Machine Learning for Data Analysis Week 1

Introduction

Previous research using the GapMinder data set has suggested that a high income per person is a function of the level of democratization and urbanization in a country.  I will preform a decision tree analysis to test the nonlinear relationships between the binary categorical response variable (high income) and these two explanatory variables.

Figure 1 – High Income by Urbanization and Level of Democracy
DecisionTreePlot

About the Data

The data is from the GapMinder project. The GapMinder project collects country-level time series data on health, wealth and development. The data set for this class only has one year of data for 213 countries. There are 155 countries with complete data for the following variables of interest.

Measures

High Income (Response Variable)

The 2010 Gross Domestic Product per capita is was classified into high income for cases where the absolute deviation divided by the mean absolute deviation is greater than 3.  The GDP per capita is measured in constant 2000 U.S. dollars and was originally came from the World Bank’s Work Development Indicators.

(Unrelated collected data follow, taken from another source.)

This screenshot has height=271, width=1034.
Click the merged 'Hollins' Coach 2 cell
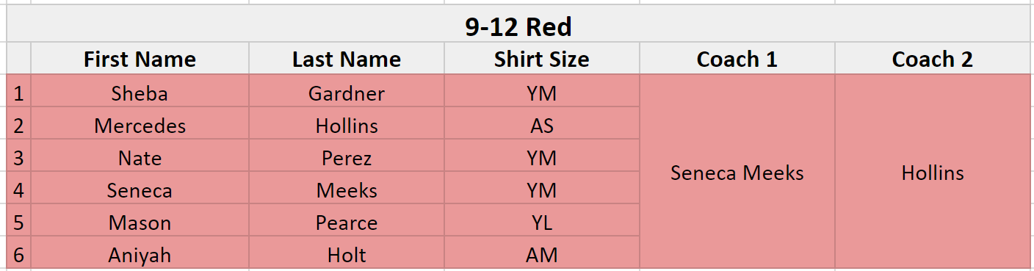point(933,172)
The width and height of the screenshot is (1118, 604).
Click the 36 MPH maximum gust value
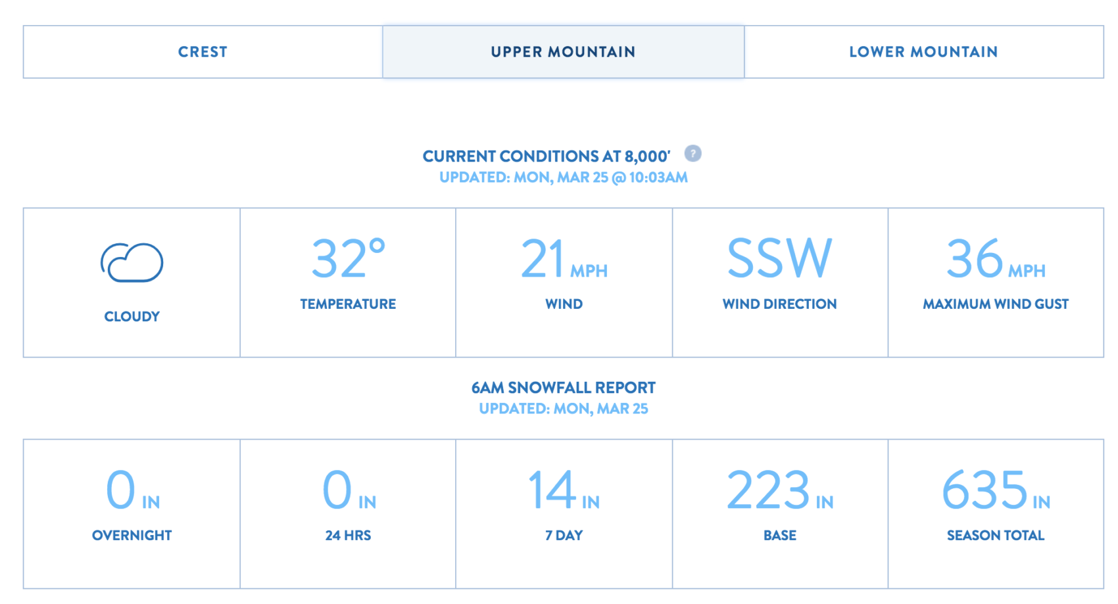[x=996, y=260]
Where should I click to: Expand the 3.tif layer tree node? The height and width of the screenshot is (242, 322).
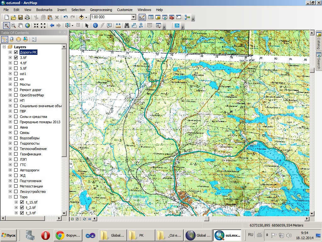tap(10, 58)
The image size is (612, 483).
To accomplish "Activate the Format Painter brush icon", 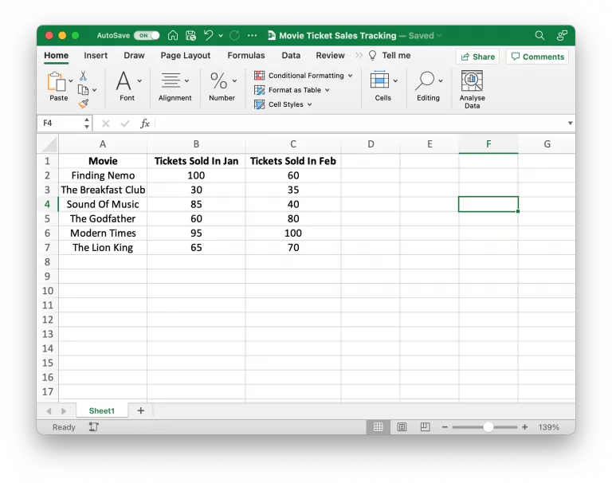I will click(83, 104).
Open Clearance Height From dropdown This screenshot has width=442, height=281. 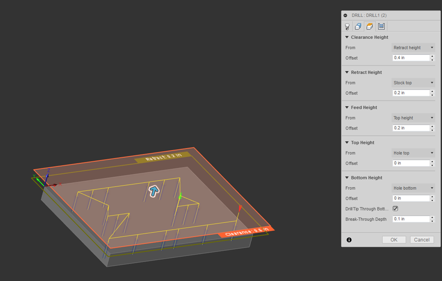[413, 48]
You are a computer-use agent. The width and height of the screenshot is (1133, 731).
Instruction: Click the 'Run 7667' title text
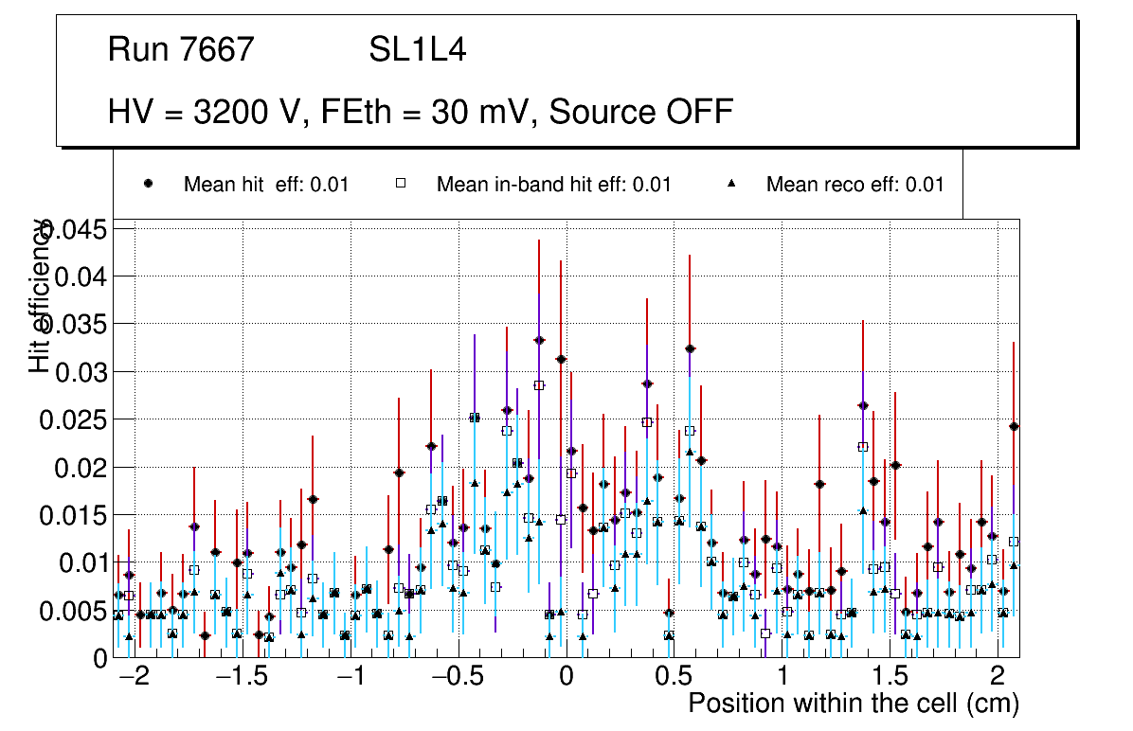click(181, 50)
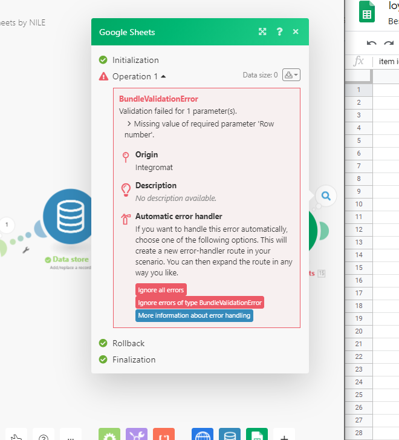This screenshot has width=399, height=440.
Task: Open help via the question mark icon
Action: click(279, 31)
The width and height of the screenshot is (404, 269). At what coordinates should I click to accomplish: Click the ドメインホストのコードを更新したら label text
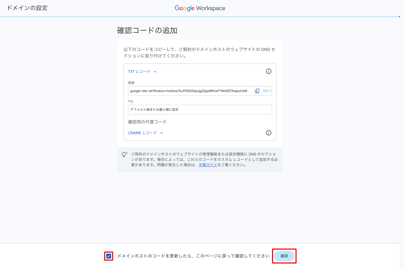coord(193,256)

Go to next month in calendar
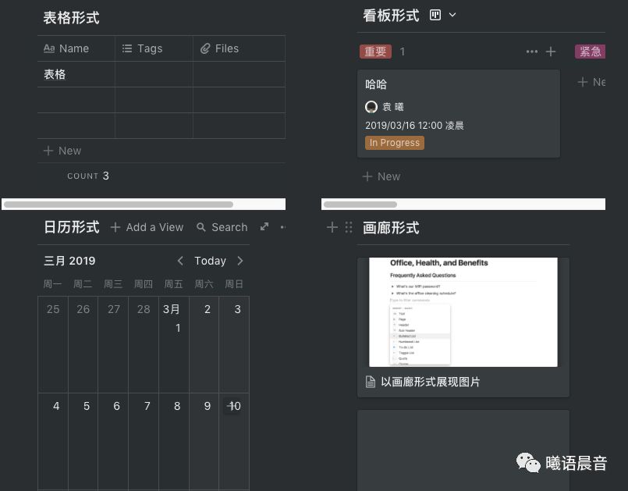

Is Full Democracy (Explanatory Variable)

The level of democracy is measured by the 2009 polity score developed by the Polity IV Project. This value ranges from -10 (autocracy) to 10 (full democracy).  The following plot shows the relationship between the response variable and the Polity IV Score.

Figure 2 – Income per Person by Level of Democracy

HighIncomeByGDPandPolity

I collapsed these 21 categories into two categories:

  • Full Democracy (polity score = 10)
  • Not a Full Democracy (polity score =9 to -10)

Thirty-two of the countries are full democracies and the remaining 123 are not.

Urbanization Rate Quartile (Explanatory Variable)

The urbanization rate is measured by the share of the 2008 population living in an urban setting. The urban population is defined by national statistical offices.  This data was originally produced by the World Bank.  This variable was binned into quartiles.  The following plot shows the relationship between the response variable and the level of urbanization:

Figure 3 – Income per Person by Urbanization Rate

HighIncomeByGDPandUrbanRate

Decision Tree Model

The sample of 155 countries were divided into training and test sets using a 60/40 split.  The following image is the decision tree that my model generated on the training set (apologies for the blurriness.  Click on the image for a clearer one).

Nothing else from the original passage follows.